Episode 9 - Reparenting Ourselves
Sep 26, 2019
Why is there a need for us to reparent ourselves? A lot of times, we come from a background where there was physical abuse, sexual abuse, or neglect. You may have experienced it yourself or witnessed it. This podcast can bring up a lot of heavy feelings and if and if it does, please consider finding a trained therapist in your area that specializes in working with trauma or past childhood wounds.
I hope this podcast will allow you to become free from feeling like a victim and empower you. If we stay in victim mentality then we are still allowing the people or person who hurt us to win. And I don’t want you to pass on what happened to you to your children. Sometimes we need to reparent ourselves and fulfill our unmet needs which will allow us to enjoy our current life.
This is not an easy task and it will take time. I hope by listening you will take some first steps towards reparenting yourself. You can be whole again and you don’t need to stay stuck in the past.
- [04:10] Emotional regression happens if we don’t get our needs met as a child. We emotionally regress back to a time when we were younger.
- [05:34] Another way emotional regression can play out is through feelings of jealousy. Jealousy is a strong indicator that something in your need box was not met.
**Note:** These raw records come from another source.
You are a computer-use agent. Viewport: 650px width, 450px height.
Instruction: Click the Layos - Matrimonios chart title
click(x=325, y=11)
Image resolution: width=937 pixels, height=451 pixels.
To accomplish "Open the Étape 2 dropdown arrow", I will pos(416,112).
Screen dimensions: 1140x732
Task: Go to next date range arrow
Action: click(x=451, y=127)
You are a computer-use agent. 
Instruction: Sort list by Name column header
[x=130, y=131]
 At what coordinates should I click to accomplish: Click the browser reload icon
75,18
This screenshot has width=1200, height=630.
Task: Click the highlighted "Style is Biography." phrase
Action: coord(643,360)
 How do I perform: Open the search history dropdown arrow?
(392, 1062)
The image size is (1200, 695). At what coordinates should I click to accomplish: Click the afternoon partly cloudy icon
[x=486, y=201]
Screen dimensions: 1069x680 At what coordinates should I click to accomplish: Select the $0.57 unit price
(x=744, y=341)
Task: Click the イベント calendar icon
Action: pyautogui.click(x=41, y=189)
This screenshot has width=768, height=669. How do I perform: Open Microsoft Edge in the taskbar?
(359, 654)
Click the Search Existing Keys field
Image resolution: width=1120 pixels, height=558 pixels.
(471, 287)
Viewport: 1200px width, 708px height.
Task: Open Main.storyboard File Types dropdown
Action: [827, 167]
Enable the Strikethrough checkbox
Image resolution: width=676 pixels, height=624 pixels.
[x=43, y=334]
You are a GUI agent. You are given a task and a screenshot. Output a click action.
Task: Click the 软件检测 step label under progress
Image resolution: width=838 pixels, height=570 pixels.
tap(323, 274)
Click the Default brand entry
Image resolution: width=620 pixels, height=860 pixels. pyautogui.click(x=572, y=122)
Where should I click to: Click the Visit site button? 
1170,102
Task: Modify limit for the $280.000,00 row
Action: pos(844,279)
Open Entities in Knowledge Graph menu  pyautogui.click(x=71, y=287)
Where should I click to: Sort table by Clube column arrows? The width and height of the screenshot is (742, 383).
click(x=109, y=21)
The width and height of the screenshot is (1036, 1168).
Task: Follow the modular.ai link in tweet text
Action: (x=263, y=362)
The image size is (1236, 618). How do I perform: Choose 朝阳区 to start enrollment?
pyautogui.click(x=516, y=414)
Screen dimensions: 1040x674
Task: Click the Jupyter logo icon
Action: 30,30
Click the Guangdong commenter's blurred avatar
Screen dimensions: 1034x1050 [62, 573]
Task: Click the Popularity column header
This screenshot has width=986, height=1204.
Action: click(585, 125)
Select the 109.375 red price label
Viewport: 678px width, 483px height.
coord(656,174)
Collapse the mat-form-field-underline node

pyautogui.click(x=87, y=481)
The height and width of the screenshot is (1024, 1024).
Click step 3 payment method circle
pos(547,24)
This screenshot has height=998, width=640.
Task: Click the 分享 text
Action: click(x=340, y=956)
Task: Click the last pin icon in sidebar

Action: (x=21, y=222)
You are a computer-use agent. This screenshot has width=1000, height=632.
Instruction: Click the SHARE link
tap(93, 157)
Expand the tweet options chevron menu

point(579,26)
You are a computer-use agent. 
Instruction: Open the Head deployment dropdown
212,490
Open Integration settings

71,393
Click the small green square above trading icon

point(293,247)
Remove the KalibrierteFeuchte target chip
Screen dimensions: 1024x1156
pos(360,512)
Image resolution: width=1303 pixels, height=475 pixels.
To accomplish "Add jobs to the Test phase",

It’s important to look at where it’s coming from.
- [06:26] Another sign is gossiping. We’ve all done it as adults but it’s a sure sign that we’re regressing.
- [07:28] Other signs of regression: raging, overreacting to something, physical symptoms (heart raising, stomach upset, panic attack), accusing people of things, name-calling, sarcasm, interrupting somebody, not listening, thinking you know it all, saying your fine when you are not, saying yes to something when it’s really a no, and so much more.
- [10:50] If we don’t look at reparenting ourselves, we might end up doing things that did not make us feel good during our childhood.
- [11:50] Start looking at giving yourself some space to grieve the childhood you didn’t have because every child deserves to be safe, loved and cared for.
- [12:15] In reparenting yourself you need to give yourself something that you didn’t get as a child.
- [19:18] Other things you can do: create boundaries for yourself that you didn’t receive as a child; be mindful and kind to yourself; allow yourself to be vulnerable to others; take care of your physical body; teach yourself what you teach your kids don’t settle for relationships that bring you down; don’t live in the victim mentality; take a new outlook in life; be compassionate, kind and forgiving to yourself; regulate your nervous system in some energy work; and knowing that it’s okay to take care of yourself.
- [30:07] Do this exercise: Think of a specific incident in your past where you felt hurt. Try to think back what happened before this incident took place and write it down with all the thoughts and feelings you had at that time. Imagine the situation as you wished it could have happened and ask yourself why it didn’t happen that way. Treat yourself with compassion for that specific incident.